Nature Genetics, том 55, страницы 451–460 (2023 г.) Процитировать эту статью

13 тысяч доступов

4 цитаты

121 Альтметрика

Подробности о метриках

При раке эволюционные силы отбирают клоны, уклоняющиеся от иммунной системы. Здесь мы проанализировали более 10 000 первичных опухолей и 356 метастазов, обработанных иммунными контрольными точками, используя иммунный dN/dS, соотношение несинонимичных и синонимичных мутаций в иммунопептидоме, для измерения иммунного отбора в когортах и ​​отдельных людях. Мы классифицировали опухоли как иммунноредактированные, когда антигенные мутации были удалены путем негативного отбора, и иммунные ускользнули, когда антигенность была скрыта аберрантной иммунной модуляцией. Только в иммунно-отредактированных опухолях иммунное хищничество было связано с инфильтрацией CD8 Т-клеток. Метастазы, вышедшие из-под иммунитета, давали лучший ответ на иммунотерапию, тогда как пациенты с измененным иммунитетом не получали пользы, что указывает на ранее существовавший механизм резистентности. Аналогичным образом, в продольной когорте лечение ниволумабом удаляет неоантигены исключительно в иммунопептидоме пациентов, не подвергшихся иммунокоррекции, группы с лучшим общим ответом на выживаемость. В нашей работе dN/dS используется для дифференциации иммуноредактируемых и иммуноускользающих опухолей, измерения потенциальной антигенности и, в конечном итоге, помощи в прогнозировании ответа на лечение.

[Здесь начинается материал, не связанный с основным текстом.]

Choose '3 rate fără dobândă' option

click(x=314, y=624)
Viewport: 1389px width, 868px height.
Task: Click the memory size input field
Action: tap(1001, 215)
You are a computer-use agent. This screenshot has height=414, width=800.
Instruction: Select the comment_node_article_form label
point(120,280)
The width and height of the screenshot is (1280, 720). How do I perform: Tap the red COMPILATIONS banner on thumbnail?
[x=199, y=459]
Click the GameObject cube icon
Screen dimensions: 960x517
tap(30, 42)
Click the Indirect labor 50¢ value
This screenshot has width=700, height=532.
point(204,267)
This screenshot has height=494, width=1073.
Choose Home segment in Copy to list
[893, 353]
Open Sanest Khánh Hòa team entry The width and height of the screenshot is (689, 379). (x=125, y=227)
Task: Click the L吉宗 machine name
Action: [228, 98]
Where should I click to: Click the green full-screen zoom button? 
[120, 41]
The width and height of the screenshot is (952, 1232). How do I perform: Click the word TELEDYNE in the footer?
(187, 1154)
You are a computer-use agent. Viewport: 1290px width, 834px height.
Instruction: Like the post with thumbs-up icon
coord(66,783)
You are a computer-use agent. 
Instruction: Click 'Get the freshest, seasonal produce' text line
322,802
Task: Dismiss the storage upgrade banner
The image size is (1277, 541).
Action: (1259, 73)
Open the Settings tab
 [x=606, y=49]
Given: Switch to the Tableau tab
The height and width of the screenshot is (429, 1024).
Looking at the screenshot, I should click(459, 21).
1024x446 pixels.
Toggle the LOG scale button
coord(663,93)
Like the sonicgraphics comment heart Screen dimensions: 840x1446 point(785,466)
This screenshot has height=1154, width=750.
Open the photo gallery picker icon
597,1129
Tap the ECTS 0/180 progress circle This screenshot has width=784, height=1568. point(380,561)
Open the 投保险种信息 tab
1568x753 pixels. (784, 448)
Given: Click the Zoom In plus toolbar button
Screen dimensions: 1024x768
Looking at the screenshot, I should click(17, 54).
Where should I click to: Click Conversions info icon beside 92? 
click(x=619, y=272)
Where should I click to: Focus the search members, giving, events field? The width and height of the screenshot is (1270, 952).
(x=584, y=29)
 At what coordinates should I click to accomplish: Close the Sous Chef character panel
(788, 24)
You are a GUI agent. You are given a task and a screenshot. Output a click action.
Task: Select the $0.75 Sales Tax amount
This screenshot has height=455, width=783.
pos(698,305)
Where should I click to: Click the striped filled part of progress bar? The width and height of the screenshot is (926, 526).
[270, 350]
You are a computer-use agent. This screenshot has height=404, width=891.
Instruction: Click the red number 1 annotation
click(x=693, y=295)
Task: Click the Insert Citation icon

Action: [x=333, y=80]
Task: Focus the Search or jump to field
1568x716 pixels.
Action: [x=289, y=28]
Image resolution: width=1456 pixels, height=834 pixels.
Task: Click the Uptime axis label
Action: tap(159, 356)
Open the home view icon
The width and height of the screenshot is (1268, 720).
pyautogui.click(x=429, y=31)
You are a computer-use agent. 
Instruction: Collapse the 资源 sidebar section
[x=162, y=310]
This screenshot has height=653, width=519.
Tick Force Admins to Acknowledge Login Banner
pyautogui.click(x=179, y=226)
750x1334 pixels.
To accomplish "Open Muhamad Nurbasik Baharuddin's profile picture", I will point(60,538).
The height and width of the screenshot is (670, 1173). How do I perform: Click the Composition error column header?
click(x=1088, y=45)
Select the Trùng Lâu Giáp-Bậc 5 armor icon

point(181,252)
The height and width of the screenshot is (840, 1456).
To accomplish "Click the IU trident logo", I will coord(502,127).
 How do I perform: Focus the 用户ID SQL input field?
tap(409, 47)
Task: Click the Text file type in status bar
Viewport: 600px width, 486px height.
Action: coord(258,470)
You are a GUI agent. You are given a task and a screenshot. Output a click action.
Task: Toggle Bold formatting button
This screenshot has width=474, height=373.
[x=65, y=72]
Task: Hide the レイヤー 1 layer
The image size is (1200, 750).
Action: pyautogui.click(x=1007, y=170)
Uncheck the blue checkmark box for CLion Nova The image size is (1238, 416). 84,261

Иммунная система формирует опухолевые геномы, отбирая клоны, обедненные неоантигенами (иммунно отредактированные) или клоны со стратегией уклонения от иммунитета, которая позволяет накапливать неоантигены («ускользнуть от иммунитета»)1,2,3. Ингибиторы иммунных контрольных точек (ICI) действуют путем реактивации иммунного хищничества против злокачественных клеток путем удаления «плаща-невидимки», обеспечиваемого сверхэкспрессией путей иммунных контрольных точек, таких как PD1 и CTLA-4. ИКИ широко применяются для лечения рака, особенно меланомы, где исследования показывают необычайную частоту объективного ответа в 30%4. Однако низкий уровень ответа на некоторые типы опухолей и высокотоксичные побочные эффекты дорогостоящего лечения ICI стимулировали поиск более эффективных прогностических биомаркеров. На сегодняшний день биомаркерами, одобренными Управлением по контролю за продуктами и лекарствами США, являются мутационная нагрузка опухоли (TMB), микросателлитная нестабильность (MSI) и экспрессия PDL1. Однако TMB имеет технические ограничения, в том числе низкую прогностическую способность для некоторых опухолей, отсутствие универсального порога для прогнозирования ответа и сильную зависимость от технологии и глубины секвенирования5,6,7,8. Реакция, связанная с MSI, и экспрессия PDL-1 также подвергаются сомнению, поскольку микросателлитно-стабильные (MSS) и PDL-1-отрицательные пациенты также могут демонстрировать клиническую пользу от лечения ICI9,10. Поскольку эти показатели не учитывают основную динамику эволюции опухоли, мы предполагаем, что стратификация пациентов на основе иммунного отбора улучшит ведение пациентов.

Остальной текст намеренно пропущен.